It is recommended to install the released security patches as soon as possible
Drupal, the popular open source content management system, has launched a new version of its software to fix a security bypass vulnerability that could allow a hacker to remotely take control of compromised websites, as reported by enterprise network security experts from the International Institute of Cyber Security.
The vulnerability, tracked as CVE-2018-14773, resides in a component of a third-party library, called Symfony HttpFoundation component, which is being used in Drupal Core and affects Drupal 8.x versions prior to 8.5.6.
Given that Symfony, a web application framework with a set of PHP components, is being used by many projects, the vulnerability could potentially put several web applications at risk of being hacked.

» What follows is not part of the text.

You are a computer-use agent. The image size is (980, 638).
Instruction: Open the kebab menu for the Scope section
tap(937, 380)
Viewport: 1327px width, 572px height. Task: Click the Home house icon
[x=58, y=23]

Symfony Component Vulnerability
According to a statement published by Symfony, the security bypass vulnerability its caused due to Symfony support for risky HTTP headers.

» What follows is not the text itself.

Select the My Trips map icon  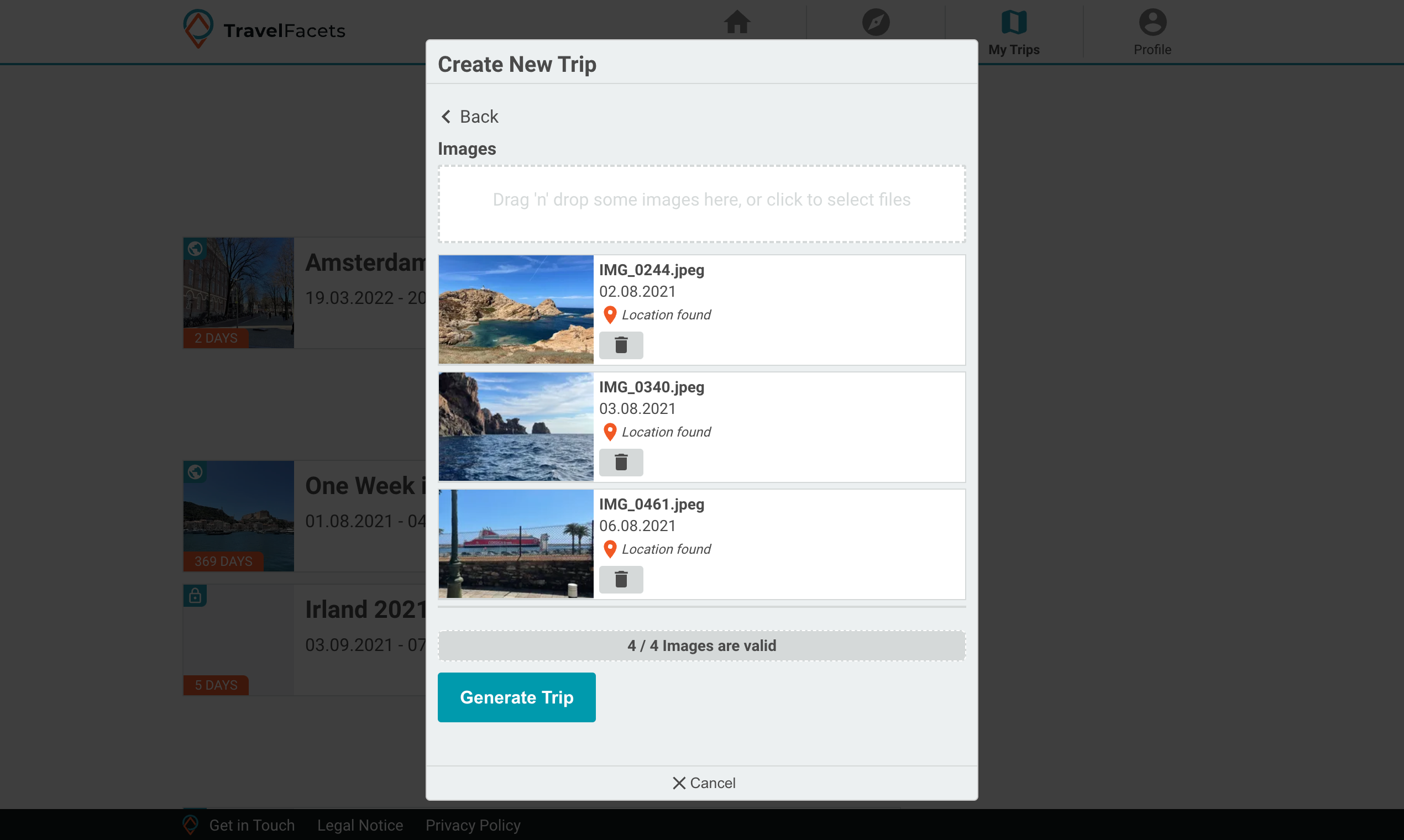pyautogui.click(x=1013, y=23)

A remote attack can exploit the vulnerability with a specially designed HTTP “x-Original-url” or “x-rewrite-URL” header value, which overrides the path in the request URL to potentially prevent access restrictions and make the target system display a different URL.
The vulnerability has already been corrected in the Symfony versions 2.7.49, 2.8.44, 3.3.18, 3.4.14, 4.0.14 and 4.1.3, and Drupal has corrected the problem in its latest version 8.5.6.
The same flaw exists in Zend
In addition to Symfony, Drupal’s enterprise network security specialist teams discovered that there is also a similar vulnerability in the Zend Feed and Diactors libraries included in Drupal Core, which they called “URL rewrite vulnerability”.
However, the popular content management system mentioned that Drupal Core does not use the vulnerable functionality, but recommended that users patch their website, if their site or module uses Zend Feed Diactors directly.
Drupal powers millions of websites and, unfortunately, the content management system has recently been under attack since the highly critical code remote execution vulnerability, known as Drupalgeddon2, was discovered.
So that being said, before hackers began to exploit the new bug to take control of your websites, enterprise network security specialists recommend updating your sites as soon as possible.